MEXICO CITY, Feb 20 (Reuters) - Heavily armed Mexican police, backed by helicopters, locked down the capital's most notorious neighborhood on Tuesday as part of the latest offensive against rampant drug trafficking.

Hundreds of officers with assault rifles lined the Tepito neighborhood's main artery, searching passing motorists.

Police had stormed the district, a warren of scruffy homes and market stalls, last week and seized a tenement complex known as "The Fortress" -- reputedly a major cocaine and marijuana distribution center.

President Felipe Calderon has sent thousands of troops to fight drug gangs in their strongholds along the Pacific coast and near the U.S. border since he took office in December.

The Mexico City operation was run by a political rival, Mayor Marcelo Ebrard, who vowed to fight drug selling in the often chaotic metropolis.

"We're going to do it everywhere. We have to start in the most difficult place," Ebrard told reporters. "We don't want them bringing drugs in and poisoning young people."

"The Fortress" and another housing complex expropriated by the city were like drug malls where dealers operated freely, he said. City hall plans to turn the complexes into a creche, drug rehabilitation center and school.
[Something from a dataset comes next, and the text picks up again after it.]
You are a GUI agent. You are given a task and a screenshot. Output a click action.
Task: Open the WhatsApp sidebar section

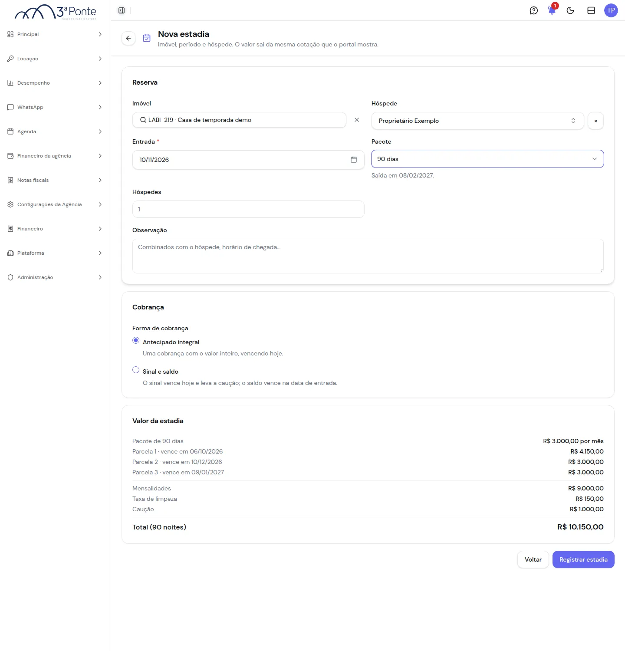(x=55, y=107)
As police blocked the entrance to "The Fortress" on Tuesday, angry neighbors barraged officers with threats.

Sitting on bicycles as they talked on cellphones, youths in sunglasses glared at the police and smoked marijuana openly within steps of officers searching passing motorcyclists.

DEADLY TRADE

More than 2,000 people died throughout Mexico last year in a fight between two rival gangs for control of the domestic drug market and trafficking routes to the United States.

Washington has expressed strong support for the crackdown on cartels that ship heroin, South American cocaine and methamphetamine across the U.S.-Mexican border.
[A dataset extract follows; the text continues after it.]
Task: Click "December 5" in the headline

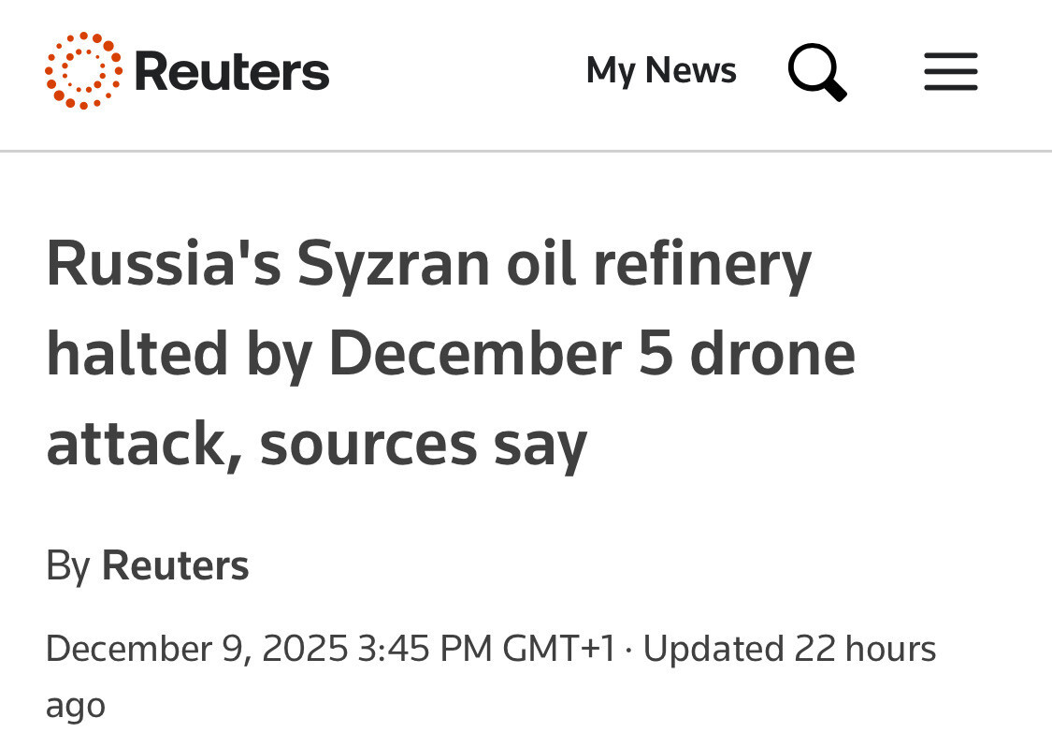Action: point(500,355)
But the United States has stayed largely on the sidelines of Mexico's drug war, unlike in Colombia where it gives hefty financial support to military campaigns against cartels and rebels who smuggle narcotics.

While drug sales in Tepito are small compared with amounts moved by the main cartels, the neighborhood is also a hub for pirated DVDs and CDs, as well as illegal weapons.

"Here, drugs and firearms are moved on motorbikes, and murders are committed from the backs of motorbikes," said a senior police officer, Julio Cesar Sanchez, after his men took away a suspect found with a small amount of marijuana wrapped in newspaper.

Sanchez said most residents of Tepito, also renowned for producing some of Mexico's best boxers, were hard-working sellers of legal goods and that most of the drug-running was the work of outsiders.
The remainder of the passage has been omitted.